While I love dresses with pockets, or skirts, trousers, any item of clothing with pockets. I really don’t like making them they are so fiddly and I still haven’t entirely gotten the hang of it. BUT! I finally hacked the invisible zipper! Which, until this dress, has been the bane of my sewist-existence.


I can highly recommend this pattern. It is a very comfortable fit, easy to wear. You can dress it up or down and it has pockets. (Just in case I haven’t told you about the pockets yet.) I still consider myself a beginner when it comes to sewing and this pattern was really easy to follow. If you pay close attention you can see the pink iron-away textile marker guides on the fabric. As long as you make sure you stick to these the dress will come out really well.

I tweaked the pattern a bit and changed the straight line front hem into the curved front and added curved hem to the back as well. With the type of fabric I used it provided nicer movement and fit.

Getting Rid of Smell in Vintage Fabric

Last year my mom send me a huge pile of vintage fabrics, after the first excitement I noticed two problems. One was that they came in varied and non-standard lengths, and the other problem was a very musty old smell that still hung in the cloth even after two washing cycles with disinfectant.

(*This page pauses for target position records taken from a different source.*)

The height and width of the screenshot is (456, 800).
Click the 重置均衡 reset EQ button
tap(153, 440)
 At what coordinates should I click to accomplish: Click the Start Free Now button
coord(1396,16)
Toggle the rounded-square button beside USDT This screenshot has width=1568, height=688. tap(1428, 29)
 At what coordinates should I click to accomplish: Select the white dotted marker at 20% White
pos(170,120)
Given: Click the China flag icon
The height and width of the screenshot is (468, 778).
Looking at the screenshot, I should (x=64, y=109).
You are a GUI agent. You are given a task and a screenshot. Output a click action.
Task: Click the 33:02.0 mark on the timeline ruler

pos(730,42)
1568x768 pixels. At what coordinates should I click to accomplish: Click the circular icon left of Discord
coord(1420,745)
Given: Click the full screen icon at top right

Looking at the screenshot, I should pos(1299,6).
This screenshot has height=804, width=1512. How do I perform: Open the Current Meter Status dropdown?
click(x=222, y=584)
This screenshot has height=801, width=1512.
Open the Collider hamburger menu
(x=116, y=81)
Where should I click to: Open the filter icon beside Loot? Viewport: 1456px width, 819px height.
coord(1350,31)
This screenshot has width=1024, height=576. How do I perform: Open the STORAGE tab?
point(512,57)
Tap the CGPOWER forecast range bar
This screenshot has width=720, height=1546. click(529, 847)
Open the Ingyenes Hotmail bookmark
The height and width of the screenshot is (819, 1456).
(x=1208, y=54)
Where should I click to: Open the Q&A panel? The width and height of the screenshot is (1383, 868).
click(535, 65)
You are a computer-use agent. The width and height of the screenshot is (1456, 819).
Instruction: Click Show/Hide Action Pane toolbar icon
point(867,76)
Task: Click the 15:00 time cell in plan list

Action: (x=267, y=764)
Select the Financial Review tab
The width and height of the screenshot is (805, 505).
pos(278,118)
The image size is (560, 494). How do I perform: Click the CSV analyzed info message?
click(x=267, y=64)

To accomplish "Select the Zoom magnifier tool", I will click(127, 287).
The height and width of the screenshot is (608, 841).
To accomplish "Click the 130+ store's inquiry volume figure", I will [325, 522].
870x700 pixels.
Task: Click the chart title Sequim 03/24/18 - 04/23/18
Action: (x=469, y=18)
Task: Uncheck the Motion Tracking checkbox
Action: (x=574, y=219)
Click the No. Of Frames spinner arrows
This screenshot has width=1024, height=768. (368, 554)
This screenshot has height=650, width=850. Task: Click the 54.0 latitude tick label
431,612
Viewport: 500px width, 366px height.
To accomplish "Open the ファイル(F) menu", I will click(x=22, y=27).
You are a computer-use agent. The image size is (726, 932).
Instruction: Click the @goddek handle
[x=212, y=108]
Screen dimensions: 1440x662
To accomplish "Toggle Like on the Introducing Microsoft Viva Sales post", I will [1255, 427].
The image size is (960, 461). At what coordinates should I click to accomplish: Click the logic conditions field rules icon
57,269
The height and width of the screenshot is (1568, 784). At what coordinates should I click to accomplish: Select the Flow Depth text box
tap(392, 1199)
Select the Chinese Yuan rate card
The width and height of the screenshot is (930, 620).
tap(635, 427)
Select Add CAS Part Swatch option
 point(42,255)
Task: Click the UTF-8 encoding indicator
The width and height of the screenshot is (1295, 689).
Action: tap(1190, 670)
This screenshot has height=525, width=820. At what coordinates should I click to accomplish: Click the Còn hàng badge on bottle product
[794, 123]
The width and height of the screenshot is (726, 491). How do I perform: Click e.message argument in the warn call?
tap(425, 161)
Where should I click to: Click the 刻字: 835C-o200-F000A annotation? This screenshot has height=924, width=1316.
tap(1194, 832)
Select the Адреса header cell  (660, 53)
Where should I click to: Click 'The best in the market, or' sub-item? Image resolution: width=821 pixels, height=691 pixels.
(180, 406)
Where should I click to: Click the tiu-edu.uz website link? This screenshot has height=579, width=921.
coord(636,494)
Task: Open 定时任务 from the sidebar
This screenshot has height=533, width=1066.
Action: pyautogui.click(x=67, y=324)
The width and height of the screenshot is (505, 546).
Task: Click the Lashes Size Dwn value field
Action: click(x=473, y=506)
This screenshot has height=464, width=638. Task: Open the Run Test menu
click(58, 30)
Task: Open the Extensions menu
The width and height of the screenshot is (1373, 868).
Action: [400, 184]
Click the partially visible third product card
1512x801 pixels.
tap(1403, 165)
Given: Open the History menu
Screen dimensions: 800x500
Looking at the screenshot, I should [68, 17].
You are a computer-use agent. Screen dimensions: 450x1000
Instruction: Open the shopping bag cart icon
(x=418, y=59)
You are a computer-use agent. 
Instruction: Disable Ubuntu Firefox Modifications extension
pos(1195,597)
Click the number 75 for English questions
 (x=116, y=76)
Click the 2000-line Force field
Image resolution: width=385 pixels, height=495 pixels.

Tips against smelly vintage fabric

The internet of things had various suggestions for treating the musty old smell of vintage garments. Two seem to be the most effective.

Vodka and Vinegar.


I soaked the fabric for two nights in my bathtub. Fill the tub with cold (or warm) water and then pour 1 liter of clear vinegar into it (like pickling vinegar or simple white vinegar). Avoid any dark vinegar to prevent discoloration. Depending on how bleach safe the colour of the fabric is you can make the solution much stronger (e.i. add more vinegar).

It is usually recommended to test on a small piece of fabric if the fabric can handle the vinegar treatment and doesn’t bleach.


Vodka or for that matter any form of clear alcohol (Schnaps). Pour the alcohol into a spray bottle and spray the fabric with it. Then let it air out. Repeat as necessary.

After the Vinegar or Vodka treatment you still might want to wash the garment or fabric with disinfectant. The smell entirely left my fabrics and I could enjoy sewing with it and more importantly wearing it.